White House Advisor Traveled to the Darien Gap to Discuss Migration Surge with Colombian and Panamanian Leaders
A top US security official traveled to the Darien Gap earlier this month to get a first-hand look at what the White House characterized as the “urgent humanitarian situation and growing migration challenge” in this dense jungle corridor connecting South and Central America that has been flooded with Venezuelan, Haitian, and other migrants moving northward from Colombia over the past 18 months.
Homeland Security Advisor Liz Sherwood-Randall, who visited both sides of the inhospitable Darien Gap in Colombia and Panama from September 5-7, focused her time in the region at assessing ways to reduce irregular migration and provide humanitarian relief, according to the White House.
This included a sit down with Panamanian President Laurentino Cortizo where they discussed how to collaborate on strategies to “increase enforcement measures to deter irregular movement” as well as expand “safe legal pathways for migration,” per the White House.
The US advisor “expressed appreciation for the important contribution Panama is making in offering Temporary Protected Status to migrants in Panama within the framework of the Los Angeles Declaration on Migration and Protection,” said the White House in a statement.
According to a recent New York Times report, citing official Panamanian figures, more than 360,000 people have crossed the Darien Gap in 2023. In all of 2022, the total hit roughly 250,000 — which was at the time a new record-high that greatly surpassed the volume of migration seen in a year.
In Colombia, Sherwood-Randall met with Foreign Minister Álvaro Leyva.

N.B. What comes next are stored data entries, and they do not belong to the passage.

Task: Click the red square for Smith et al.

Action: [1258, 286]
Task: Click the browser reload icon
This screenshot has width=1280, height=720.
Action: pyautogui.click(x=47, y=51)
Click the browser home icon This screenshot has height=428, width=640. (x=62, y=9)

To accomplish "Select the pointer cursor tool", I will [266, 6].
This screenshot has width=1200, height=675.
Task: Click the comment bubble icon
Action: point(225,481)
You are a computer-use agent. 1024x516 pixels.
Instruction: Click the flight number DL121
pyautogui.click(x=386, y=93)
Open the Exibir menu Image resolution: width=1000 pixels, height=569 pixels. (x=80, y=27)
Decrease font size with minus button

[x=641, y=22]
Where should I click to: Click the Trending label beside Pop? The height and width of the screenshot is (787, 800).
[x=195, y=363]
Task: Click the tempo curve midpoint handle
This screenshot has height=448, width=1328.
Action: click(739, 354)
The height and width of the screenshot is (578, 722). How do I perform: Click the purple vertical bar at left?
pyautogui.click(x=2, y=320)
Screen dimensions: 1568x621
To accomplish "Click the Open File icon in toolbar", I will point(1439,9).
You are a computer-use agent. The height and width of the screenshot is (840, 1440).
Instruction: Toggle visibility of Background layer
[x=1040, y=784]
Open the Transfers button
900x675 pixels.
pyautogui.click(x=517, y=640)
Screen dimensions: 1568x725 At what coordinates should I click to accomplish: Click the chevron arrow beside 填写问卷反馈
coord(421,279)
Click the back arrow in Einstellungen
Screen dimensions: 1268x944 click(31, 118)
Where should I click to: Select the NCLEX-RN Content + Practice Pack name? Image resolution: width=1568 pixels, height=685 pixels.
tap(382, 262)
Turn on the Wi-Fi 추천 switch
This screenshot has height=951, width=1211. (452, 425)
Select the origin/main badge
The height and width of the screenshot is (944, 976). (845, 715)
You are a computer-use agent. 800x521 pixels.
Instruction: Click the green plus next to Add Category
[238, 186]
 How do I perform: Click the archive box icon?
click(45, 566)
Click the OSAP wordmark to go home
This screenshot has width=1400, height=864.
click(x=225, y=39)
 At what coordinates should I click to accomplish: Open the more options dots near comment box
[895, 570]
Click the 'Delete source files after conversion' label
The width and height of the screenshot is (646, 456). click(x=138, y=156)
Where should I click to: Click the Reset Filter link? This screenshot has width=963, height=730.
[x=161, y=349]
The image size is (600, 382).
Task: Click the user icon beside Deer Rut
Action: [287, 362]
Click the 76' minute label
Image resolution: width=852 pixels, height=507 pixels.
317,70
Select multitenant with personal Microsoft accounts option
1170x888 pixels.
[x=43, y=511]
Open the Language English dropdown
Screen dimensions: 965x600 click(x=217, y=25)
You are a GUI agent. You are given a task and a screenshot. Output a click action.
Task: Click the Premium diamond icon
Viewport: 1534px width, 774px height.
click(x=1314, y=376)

The two officials continued to focus on discussing the humanitarian crisis and environmental effects of the Darien migration surge as well as the “important initiatives that Colombia is pursuing in collaboration with the United States to disrupt transnational criminal groups that are exploiting migrants.”
Photo: A small, rural airstrip in Capurganá, Colombia, is one of the few areas with any development within the vast jungle that surrounds the border that separates South and Central America. (Credit: AeroCivil)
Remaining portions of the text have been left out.